→ RECORDS PROVIDED:
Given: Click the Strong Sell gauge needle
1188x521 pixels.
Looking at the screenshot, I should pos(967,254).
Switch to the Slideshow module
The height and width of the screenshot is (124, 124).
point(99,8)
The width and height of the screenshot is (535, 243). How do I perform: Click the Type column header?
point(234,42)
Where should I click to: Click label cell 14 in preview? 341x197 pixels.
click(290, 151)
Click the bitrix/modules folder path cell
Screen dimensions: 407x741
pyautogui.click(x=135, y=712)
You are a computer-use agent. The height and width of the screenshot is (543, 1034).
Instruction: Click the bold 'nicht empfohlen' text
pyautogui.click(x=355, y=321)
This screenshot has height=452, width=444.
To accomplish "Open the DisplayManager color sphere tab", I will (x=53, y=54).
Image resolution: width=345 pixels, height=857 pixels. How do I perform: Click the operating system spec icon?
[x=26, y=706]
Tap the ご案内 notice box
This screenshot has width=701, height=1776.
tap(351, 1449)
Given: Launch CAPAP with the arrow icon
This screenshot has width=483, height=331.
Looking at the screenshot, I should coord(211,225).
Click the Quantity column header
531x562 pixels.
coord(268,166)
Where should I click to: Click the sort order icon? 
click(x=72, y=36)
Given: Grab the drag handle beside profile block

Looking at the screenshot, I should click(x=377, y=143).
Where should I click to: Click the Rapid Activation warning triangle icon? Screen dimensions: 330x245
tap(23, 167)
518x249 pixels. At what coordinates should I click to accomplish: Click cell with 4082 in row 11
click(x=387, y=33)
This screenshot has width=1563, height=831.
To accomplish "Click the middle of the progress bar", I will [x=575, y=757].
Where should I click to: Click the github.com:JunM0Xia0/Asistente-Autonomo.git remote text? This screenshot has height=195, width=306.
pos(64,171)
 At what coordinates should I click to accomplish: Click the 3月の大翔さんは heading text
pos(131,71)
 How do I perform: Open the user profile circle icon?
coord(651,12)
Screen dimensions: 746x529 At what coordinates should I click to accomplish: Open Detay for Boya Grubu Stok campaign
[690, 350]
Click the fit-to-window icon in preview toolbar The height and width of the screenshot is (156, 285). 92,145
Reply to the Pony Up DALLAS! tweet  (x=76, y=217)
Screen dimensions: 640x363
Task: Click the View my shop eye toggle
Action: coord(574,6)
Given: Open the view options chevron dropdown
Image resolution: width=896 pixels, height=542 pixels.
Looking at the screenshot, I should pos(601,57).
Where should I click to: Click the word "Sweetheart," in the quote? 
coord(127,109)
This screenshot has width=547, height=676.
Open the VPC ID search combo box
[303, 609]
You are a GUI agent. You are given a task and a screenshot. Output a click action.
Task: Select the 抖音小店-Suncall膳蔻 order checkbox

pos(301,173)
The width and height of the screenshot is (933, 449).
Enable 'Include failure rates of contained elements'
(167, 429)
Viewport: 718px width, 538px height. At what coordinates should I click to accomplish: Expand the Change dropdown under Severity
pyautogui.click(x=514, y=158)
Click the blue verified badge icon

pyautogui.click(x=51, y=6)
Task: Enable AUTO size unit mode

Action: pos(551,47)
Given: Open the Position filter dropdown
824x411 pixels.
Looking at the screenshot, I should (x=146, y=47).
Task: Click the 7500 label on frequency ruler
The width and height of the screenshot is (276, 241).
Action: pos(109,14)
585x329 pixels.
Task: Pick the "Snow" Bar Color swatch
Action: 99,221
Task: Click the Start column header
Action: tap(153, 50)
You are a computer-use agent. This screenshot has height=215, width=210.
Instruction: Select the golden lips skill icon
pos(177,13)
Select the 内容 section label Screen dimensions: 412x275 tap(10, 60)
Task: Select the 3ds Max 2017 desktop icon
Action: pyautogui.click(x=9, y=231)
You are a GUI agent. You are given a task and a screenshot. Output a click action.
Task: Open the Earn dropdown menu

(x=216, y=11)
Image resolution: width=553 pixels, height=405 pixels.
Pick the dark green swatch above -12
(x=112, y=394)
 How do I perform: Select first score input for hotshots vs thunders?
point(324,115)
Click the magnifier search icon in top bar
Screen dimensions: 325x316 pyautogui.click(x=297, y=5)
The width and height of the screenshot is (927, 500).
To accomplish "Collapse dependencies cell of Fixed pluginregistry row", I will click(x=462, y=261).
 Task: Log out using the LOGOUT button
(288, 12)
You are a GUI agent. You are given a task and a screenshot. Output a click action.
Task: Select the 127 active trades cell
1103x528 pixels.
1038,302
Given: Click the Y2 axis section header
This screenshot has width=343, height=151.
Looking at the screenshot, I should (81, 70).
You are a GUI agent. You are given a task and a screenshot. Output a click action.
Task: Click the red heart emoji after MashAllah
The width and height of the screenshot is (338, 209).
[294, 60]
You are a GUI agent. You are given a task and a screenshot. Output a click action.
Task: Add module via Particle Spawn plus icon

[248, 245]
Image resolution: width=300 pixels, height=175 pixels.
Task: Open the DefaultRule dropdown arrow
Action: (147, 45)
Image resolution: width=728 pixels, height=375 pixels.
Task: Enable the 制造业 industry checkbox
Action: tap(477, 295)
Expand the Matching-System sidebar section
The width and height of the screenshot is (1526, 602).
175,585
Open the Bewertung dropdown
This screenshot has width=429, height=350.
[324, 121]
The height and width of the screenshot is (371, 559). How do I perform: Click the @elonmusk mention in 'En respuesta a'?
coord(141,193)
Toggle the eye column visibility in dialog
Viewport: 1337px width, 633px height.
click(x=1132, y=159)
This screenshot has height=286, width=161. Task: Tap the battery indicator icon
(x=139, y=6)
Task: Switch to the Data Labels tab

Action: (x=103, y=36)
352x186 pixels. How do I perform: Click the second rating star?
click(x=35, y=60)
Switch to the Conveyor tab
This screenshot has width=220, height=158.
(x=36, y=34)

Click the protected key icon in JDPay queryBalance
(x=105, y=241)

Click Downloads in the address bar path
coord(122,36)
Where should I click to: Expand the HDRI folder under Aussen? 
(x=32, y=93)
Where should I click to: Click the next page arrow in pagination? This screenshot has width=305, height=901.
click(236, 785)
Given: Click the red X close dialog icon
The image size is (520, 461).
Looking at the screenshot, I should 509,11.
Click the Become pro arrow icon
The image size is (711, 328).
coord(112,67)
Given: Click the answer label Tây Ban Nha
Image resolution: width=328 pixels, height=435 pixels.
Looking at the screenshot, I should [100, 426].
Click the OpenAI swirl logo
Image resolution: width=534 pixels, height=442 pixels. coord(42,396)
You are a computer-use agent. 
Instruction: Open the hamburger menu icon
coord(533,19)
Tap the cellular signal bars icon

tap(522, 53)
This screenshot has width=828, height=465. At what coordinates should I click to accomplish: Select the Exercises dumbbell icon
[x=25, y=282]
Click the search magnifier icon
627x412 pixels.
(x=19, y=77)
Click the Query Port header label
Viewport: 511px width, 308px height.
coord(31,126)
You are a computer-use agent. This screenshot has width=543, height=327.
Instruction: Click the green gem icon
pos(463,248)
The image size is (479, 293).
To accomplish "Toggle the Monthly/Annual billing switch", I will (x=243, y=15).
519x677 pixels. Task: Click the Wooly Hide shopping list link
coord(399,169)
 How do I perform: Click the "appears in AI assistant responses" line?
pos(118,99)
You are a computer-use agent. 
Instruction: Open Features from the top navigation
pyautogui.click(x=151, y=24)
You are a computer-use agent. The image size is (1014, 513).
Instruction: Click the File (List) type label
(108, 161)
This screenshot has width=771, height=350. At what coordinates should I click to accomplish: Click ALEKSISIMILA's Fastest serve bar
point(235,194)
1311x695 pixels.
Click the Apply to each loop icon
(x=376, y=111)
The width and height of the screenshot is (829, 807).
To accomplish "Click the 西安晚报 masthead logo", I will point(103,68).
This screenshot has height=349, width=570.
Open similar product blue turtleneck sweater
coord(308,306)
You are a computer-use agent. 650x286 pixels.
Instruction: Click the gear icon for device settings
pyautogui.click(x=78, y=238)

→ ACTIVITY:
In the listing above, find the line with "Image resolution: width=345" and the line with "Click the fit-to-window"; set down exactly those two lines and every line between them, nothing more.

→ OUTPUT FOR THIS EXERCISE:
Image resolution: width=345 pixels, height=857 pixels. How do I perform: Click the operating system spec icon?
[x=26, y=706]
Tap the ご案内 notice box
This screenshot has width=701, height=1776.
tap(351, 1449)
Given: Launch CAPAP with the arrow icon
This screenshot has width=483, height=331.
Looking at the screenshot, I should coord(211,225).
Click the Quantity column header
531x562 pixels.
coord(268,166)
Where should I click to: Click the sort order icon? 
click(x=72, y=36)
Given: Grab the drag handle beside profile block

Looking at the screenshot, I should click(x=377, y=143).
Where should I click to: Click the Rapid Activation warning triangle icon? Screen dimensions: 330x245
tap(23, 167)
518x249 pixels. At what coordinates should I click to accomplish: Click cell with 4082 in row 11
click(x=387, y=33)
This screenshot has width=1563, height=831.
To accomplish "Click the middle of the progress bar", I will [x=575, y=757].
Where should I click to: Click the github.com:JunM0Xia0/Asistente-Autonomo.git remote text? This screenshot has height=195, width=306.
pos(64,171)
 At what coordinates should I click to accomplish: Click the 3月の大翔さんは heading text
pos(131,71)
 How do I perform: Open the user profile circle icon?
coord(651,12)
Screen dimensions: 746x529 At what coordinates should I click to accomplish: Open Detay for Boya Grubu Stok campaign
[690, 350]
Click the fit-to-window icon in preview toolbar The height and width of the screenshot is (156, 285). 92,145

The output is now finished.